Deep Pockets: Funding the Arts During the Pandemic

Hamlet may be a good start: “There are more things in heaven and Earth, Horatio, Then are dreamt of in your philosophy.” The bard is telling readers and theater audiences that human knowledge is limited. Looking outside of the window of the study where I write in the Berkshire Hills of western Massachusetts, it seems more than an irony that human knowledge is limited: It, limited knowledge, needs more of an exclamation point now. From the political left, it looks like Ferlinghetti’s “Coney Island of the Mind,” or Poe’s “a dream within a dream.”

These hills provide the home for a group of cultural venues where music, theater, art, and dance take center state primarily during the summer months. Most venues have suffered financially during the Covid-19 pandemic either shutting down entirely, or operating with limited performances in limited settings.

The same forces that drive the US economy also fund, to some extent, these venues. Ticket sales don’t pay the bills, so venues look to donors, some with enormous pockets. Such is the case in what will continue soon into the “winter of our discontent.”

As masses of people face hunger and shelter insecurity during the pandemic in the US and in the larger world, reading about two massive donations to two theater venues here may leave the reader wondering about how income inequality plays (no pun intended) itself out. One donation was for $732,000 and the other for $681,000, with a provision within the latter to pledge another $350,00 in a matching grant (“Yes, We Liked the Berkshires Shows. Here’s $2 Million,” New York Times, October 29, 2020).

Here’s the “rub” (to quote Shakespeare again) with the amount of money that’s been donated to these cultural venues: Big money from investments in the US usually comes from sources such as the so-called defense industry, the financial sector, and oil giants. Money is made from endeavors such as through real estate and elsewhere, but the bets are on huge multinational corporations that often pay little in taxes and despoil the Earth in ways now seen daily and everywhere. Investments in horrors such as private prisons end by placing innocent migrant children, some alone without a parent(s) in facilities that would shock most. Guns for domestic consumption also fuel the investment industry. A few investment giants manage most of the vast sums of money from these sources.

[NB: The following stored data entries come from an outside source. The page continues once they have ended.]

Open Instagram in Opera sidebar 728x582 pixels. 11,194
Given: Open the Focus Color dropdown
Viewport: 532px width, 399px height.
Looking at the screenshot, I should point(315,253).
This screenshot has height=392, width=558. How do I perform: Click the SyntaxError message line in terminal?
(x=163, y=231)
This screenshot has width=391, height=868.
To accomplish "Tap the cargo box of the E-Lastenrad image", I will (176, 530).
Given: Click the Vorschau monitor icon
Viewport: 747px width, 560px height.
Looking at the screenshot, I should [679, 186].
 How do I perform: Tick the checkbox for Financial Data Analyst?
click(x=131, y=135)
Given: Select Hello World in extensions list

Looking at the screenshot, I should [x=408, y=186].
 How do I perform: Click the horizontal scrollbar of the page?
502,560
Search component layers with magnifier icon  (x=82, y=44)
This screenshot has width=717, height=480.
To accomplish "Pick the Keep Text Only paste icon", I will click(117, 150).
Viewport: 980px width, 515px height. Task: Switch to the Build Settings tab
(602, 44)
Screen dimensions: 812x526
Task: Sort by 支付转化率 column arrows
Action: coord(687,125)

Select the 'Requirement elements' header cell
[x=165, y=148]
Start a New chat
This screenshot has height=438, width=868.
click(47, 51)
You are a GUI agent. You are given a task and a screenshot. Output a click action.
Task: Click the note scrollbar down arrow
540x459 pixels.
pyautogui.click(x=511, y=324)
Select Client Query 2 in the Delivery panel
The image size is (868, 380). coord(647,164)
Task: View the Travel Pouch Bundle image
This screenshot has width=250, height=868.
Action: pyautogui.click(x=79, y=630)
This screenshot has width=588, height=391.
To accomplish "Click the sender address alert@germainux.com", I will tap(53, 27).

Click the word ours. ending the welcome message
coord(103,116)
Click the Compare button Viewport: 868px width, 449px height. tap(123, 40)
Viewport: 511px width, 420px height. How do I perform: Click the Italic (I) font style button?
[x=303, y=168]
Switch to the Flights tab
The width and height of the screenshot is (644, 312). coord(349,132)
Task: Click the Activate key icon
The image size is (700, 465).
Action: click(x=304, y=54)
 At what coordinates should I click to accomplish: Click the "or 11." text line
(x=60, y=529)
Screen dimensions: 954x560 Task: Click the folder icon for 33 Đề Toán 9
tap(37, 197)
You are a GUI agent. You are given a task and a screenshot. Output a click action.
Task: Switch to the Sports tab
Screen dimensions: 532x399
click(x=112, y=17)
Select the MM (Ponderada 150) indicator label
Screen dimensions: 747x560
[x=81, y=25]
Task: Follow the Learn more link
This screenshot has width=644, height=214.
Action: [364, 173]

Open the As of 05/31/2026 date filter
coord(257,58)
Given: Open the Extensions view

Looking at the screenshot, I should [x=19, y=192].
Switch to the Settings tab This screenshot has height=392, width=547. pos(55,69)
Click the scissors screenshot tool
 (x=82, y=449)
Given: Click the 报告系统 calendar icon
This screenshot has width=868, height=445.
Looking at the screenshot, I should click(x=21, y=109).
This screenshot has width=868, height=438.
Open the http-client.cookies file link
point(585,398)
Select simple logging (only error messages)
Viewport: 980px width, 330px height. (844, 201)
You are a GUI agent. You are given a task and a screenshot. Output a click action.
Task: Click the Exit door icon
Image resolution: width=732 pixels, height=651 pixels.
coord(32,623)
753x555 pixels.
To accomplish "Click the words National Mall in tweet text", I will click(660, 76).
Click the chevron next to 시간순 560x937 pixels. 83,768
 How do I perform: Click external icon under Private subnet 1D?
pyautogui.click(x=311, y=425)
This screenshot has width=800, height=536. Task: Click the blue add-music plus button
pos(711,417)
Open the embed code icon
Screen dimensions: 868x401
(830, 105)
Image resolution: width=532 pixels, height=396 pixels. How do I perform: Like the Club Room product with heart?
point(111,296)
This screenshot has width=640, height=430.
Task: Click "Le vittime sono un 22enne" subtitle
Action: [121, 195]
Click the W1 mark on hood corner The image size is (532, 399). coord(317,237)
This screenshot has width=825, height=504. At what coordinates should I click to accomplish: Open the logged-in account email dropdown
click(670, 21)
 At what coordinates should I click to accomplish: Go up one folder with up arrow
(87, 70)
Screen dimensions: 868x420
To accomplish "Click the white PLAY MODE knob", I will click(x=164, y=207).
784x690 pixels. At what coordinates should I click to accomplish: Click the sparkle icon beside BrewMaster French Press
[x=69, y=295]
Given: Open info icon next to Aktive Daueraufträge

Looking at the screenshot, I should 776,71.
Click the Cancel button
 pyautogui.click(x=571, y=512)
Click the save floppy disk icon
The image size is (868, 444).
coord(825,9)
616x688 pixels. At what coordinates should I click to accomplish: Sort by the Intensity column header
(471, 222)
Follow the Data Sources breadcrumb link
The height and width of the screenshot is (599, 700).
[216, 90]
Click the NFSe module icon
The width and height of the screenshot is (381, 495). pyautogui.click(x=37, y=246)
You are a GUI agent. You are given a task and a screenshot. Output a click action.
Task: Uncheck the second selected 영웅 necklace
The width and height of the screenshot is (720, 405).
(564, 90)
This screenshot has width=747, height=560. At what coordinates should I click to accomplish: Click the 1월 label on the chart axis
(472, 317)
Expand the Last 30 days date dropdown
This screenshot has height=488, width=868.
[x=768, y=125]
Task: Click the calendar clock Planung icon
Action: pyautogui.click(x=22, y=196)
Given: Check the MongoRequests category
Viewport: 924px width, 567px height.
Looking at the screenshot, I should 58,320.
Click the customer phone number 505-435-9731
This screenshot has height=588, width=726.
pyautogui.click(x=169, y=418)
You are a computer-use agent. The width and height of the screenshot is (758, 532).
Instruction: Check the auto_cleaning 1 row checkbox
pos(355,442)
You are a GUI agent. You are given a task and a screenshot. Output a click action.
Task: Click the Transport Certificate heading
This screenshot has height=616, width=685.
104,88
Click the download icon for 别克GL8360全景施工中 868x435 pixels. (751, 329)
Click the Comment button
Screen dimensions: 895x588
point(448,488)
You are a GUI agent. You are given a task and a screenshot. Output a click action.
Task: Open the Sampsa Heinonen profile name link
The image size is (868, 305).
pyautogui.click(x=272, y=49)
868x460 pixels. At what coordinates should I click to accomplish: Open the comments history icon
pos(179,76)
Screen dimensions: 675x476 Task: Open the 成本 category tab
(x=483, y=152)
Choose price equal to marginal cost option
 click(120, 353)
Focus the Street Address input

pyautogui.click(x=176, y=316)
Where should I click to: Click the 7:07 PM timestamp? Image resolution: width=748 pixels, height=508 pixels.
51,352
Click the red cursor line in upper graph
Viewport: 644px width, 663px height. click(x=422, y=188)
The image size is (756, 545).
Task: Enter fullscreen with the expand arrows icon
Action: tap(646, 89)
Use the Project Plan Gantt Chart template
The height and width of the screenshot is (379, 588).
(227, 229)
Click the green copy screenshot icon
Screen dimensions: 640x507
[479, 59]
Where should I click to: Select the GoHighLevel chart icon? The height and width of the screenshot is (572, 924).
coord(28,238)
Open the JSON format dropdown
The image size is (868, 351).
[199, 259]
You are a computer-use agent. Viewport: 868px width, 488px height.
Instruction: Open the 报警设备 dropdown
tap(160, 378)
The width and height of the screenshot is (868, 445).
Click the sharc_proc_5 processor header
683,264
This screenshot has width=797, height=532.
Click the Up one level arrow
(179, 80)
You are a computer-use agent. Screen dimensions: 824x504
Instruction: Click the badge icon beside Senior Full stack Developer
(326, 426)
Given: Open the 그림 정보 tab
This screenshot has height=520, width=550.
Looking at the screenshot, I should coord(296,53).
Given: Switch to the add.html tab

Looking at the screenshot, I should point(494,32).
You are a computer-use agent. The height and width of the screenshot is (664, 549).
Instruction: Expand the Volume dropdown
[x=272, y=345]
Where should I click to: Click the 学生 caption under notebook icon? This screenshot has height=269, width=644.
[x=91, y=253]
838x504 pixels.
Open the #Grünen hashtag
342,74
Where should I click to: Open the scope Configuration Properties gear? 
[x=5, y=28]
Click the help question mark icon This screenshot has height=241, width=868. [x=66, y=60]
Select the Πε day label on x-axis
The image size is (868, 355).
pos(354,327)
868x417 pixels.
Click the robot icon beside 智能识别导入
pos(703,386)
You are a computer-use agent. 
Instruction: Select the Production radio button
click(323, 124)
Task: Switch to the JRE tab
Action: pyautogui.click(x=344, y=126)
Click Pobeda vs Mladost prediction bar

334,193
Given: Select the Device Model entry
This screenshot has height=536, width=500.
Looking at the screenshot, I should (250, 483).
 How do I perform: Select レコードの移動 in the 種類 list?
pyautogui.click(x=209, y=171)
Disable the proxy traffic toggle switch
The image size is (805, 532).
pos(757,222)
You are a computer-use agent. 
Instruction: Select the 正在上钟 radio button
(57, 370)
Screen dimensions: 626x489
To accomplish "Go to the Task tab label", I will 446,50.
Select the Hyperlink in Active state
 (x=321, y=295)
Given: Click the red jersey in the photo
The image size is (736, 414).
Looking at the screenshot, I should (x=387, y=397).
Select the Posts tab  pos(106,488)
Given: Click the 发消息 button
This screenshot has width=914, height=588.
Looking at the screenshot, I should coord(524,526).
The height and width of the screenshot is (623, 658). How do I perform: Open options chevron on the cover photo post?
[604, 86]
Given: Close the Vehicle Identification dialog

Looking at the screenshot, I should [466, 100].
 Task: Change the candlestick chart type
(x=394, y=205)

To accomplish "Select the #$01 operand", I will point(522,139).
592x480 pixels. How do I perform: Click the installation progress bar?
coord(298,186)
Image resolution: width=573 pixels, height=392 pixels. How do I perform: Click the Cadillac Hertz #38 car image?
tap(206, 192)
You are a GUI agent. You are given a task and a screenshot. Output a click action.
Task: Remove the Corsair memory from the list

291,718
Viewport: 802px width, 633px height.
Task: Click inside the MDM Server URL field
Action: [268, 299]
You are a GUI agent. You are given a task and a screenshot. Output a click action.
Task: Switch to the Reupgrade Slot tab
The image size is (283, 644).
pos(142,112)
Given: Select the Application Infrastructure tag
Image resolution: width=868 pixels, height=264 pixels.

Critics may counter about socially responsible investments. The big bucks needed for those kinds of investments still speaks to income inequality at astronomical levels.

This is the Pew Research Center‘s report on pre pandemic income inequality in the US (“Trends in income inequality,” January 9, 2020). Taxes on the company that produces the computer on which I write are laughable!

Here, in the Berkshire Hills, a local food pantry has seen a rise in demand for its services. Food pantries and similar organizations get many contributions, but the big bucks usually go to the more visible cultural institutions that fuel the local tourism industry, an industry with low wages as its base.

The federal government’s New Deal funded performing arts and other creative arts during the Great Depression. It was a public endeavor. This society has moved far away from that level of public funding of the arts and artists in ways it once did during a national and international crisis. Since the 1980s, the far right has challenged the meaning of the arts and the work of artists in funding clashes over what constitutes art (“Public Funding Of Controversial Art,” Freedom Forum Institute, June 2006).

Howard Lisnoff is a freelance writer. He is the author of Against the Wall: Memoir of a Vietnam-Era War Resister (2017).